▶ **Task instructions**
From the first line of the data below through the line holding "Given: Click the Код НМД input field", write out each line exactly as it stands.
····················
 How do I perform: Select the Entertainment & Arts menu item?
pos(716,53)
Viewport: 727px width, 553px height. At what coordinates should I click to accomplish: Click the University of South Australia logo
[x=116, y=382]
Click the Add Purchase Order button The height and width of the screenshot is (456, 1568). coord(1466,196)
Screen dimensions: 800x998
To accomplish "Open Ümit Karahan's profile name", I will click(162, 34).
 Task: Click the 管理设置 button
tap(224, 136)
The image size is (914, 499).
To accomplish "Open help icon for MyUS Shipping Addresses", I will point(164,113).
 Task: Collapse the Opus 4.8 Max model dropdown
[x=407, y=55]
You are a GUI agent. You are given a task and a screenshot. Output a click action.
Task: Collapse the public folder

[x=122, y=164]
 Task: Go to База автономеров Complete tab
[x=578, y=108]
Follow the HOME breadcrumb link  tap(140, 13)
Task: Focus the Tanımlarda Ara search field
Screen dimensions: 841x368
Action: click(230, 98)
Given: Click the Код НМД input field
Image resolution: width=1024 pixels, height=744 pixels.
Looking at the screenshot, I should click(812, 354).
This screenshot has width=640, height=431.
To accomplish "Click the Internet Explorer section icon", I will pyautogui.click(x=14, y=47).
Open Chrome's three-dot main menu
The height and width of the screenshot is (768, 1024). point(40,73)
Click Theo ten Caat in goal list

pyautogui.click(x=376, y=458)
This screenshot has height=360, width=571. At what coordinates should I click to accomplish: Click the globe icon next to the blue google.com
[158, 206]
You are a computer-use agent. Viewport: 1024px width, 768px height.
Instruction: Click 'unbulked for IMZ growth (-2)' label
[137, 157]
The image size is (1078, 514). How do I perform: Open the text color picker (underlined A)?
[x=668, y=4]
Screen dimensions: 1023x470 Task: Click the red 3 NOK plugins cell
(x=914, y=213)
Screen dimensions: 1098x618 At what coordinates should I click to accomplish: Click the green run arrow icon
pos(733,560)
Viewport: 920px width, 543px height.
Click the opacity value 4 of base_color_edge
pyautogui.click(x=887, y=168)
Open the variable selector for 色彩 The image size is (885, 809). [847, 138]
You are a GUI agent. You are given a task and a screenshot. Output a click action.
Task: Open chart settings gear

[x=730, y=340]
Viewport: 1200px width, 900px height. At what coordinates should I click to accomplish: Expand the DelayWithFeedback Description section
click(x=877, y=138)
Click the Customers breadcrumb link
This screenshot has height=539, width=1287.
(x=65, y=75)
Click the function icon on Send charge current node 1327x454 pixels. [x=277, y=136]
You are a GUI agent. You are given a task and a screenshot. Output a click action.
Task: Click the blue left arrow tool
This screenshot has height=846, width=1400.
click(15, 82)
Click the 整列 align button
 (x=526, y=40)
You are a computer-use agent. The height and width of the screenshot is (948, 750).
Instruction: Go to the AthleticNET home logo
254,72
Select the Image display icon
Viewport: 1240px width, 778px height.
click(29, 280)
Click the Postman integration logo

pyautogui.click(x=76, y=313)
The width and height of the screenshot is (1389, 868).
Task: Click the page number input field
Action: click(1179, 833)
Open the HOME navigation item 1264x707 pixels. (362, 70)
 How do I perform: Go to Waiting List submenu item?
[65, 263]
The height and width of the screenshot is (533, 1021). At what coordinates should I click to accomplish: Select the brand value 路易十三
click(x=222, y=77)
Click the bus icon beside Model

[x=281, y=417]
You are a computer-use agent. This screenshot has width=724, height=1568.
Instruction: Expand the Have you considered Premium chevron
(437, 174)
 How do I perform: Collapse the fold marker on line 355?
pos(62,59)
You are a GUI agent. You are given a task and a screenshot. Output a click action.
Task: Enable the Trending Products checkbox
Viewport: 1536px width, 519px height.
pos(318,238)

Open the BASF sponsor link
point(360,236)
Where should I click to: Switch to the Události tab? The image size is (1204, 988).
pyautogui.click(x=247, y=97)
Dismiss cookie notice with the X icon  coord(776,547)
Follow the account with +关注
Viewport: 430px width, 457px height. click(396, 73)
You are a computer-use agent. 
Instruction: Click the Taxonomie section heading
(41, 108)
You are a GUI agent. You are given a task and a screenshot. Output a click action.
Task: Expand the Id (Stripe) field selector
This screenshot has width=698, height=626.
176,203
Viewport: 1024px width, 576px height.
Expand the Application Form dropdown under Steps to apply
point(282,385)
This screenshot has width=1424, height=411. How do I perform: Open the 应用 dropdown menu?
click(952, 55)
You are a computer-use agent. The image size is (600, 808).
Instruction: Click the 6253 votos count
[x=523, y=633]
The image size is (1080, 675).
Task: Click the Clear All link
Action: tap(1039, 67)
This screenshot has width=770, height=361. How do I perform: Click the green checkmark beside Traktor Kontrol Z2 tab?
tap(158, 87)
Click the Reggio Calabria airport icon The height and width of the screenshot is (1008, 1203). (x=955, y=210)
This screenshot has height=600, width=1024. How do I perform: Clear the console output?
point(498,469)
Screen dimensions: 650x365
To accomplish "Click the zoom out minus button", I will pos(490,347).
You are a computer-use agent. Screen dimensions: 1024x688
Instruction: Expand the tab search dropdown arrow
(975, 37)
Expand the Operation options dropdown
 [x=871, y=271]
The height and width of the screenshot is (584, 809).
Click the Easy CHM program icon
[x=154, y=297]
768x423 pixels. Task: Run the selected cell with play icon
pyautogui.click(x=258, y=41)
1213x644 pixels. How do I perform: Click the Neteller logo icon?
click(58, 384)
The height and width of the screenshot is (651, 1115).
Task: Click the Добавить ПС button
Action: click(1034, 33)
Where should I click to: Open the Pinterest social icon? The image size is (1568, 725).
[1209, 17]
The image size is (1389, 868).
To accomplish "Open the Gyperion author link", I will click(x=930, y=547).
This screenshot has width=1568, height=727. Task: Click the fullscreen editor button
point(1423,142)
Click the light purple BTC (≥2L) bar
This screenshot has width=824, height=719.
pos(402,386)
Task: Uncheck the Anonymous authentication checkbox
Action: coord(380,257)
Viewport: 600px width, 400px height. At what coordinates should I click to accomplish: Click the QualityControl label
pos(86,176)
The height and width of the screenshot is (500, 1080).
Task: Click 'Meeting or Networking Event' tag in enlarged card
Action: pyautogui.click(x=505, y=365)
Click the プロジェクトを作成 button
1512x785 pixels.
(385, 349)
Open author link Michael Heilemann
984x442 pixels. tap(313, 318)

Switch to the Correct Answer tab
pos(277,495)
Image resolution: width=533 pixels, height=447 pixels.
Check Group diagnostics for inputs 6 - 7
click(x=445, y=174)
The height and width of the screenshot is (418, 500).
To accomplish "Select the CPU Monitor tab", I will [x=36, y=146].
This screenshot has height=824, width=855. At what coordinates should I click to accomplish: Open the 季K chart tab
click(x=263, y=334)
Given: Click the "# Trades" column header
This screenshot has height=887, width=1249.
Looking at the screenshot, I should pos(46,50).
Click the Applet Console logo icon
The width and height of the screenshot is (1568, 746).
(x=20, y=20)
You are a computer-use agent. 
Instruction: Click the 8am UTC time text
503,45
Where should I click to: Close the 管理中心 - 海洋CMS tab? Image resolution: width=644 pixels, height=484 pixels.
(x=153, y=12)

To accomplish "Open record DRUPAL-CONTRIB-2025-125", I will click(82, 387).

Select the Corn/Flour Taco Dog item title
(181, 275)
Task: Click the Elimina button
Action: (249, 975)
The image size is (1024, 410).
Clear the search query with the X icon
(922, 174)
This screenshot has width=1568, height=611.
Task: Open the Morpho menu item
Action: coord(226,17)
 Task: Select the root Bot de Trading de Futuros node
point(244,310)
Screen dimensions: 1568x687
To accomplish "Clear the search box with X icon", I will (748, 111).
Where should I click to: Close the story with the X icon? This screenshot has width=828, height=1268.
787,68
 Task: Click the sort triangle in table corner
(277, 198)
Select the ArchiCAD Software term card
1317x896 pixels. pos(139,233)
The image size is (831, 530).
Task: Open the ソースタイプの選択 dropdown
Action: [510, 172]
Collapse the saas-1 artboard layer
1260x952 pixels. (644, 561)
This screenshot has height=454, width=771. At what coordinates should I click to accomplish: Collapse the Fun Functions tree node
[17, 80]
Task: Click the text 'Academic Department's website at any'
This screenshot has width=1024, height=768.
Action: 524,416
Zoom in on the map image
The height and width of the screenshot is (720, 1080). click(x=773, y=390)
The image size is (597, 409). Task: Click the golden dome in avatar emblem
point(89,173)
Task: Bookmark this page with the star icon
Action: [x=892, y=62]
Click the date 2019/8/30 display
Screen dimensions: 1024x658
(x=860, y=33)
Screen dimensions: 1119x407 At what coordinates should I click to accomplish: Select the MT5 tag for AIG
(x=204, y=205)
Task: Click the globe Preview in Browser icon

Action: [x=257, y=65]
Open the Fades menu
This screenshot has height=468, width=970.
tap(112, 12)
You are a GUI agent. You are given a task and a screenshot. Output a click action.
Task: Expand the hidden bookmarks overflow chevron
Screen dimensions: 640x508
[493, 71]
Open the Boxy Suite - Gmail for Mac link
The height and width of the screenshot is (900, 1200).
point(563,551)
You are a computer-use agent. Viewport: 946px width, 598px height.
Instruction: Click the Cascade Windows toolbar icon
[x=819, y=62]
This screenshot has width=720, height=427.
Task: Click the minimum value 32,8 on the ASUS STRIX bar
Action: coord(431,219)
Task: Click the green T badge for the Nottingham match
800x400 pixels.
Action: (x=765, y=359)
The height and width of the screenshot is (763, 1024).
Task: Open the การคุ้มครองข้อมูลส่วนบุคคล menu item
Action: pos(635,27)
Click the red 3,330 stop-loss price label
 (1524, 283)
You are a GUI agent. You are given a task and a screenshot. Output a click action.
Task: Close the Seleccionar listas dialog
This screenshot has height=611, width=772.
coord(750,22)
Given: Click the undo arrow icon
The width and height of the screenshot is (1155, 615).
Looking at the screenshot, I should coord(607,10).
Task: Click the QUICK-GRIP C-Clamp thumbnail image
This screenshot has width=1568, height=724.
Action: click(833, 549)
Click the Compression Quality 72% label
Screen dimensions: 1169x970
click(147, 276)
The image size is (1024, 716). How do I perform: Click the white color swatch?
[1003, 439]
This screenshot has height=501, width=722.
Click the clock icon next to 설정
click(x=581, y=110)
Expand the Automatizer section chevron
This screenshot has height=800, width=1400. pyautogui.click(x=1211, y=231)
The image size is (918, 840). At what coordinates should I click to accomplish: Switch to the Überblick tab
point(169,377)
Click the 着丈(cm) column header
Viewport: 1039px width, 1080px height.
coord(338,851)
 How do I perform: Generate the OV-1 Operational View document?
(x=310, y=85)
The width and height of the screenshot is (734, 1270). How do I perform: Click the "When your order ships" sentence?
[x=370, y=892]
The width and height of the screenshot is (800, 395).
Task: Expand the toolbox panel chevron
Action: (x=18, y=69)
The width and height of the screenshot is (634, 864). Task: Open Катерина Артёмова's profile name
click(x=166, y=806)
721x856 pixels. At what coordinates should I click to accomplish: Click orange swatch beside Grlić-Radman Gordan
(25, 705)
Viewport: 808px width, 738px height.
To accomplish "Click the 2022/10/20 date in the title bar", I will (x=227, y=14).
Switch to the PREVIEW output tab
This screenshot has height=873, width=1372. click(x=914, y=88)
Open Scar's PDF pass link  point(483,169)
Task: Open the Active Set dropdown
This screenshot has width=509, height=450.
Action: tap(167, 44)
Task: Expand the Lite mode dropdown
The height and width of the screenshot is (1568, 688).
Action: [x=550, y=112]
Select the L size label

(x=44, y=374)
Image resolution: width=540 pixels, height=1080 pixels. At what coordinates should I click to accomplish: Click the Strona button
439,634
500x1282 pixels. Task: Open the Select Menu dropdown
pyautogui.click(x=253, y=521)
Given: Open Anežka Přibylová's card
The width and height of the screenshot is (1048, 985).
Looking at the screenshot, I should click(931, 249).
····················
▶ **Solution to the exercise**
 How do I perform: Select the Entertainment & Arts menu item?
pos(716,53)
Viewport: 727px width, 553px height. At what coordinates should I click to accomplish: Click the University of South Australia logo
[x=116, y=382]
Click the Add Purchase Order button The height and width of the screenshot is (456, 1568). coord(1466,196)
Screen dimensions: 800x998
To accomplish "Open Ümit Karahan's profile name", I will click(162, 34).
 Task: Click the 管理设置 button
tap(224, 136)
The image size is (914, 499).
To accomplish "Open help icon for MyUS Shipping Addresses", I will point(164,113).
 Task: Collapse the Opus 4.8 Max model dropdown
[x=407, y=55]
You are a GUI agent. You are given a task and a screenshot. Output a click action.
Task: Collapse the public folder

[x=122, y=164]
 Task: Go to База автономеров Complete tab
[x=578, y=108]
Follow the HOME breadcrumb link  tap(140, 13)
Task: Focus the Tanımlarda Ara search field
Screen dimensions: 841x368
Action: click(230, 98)
Given: Click the Код НМД input field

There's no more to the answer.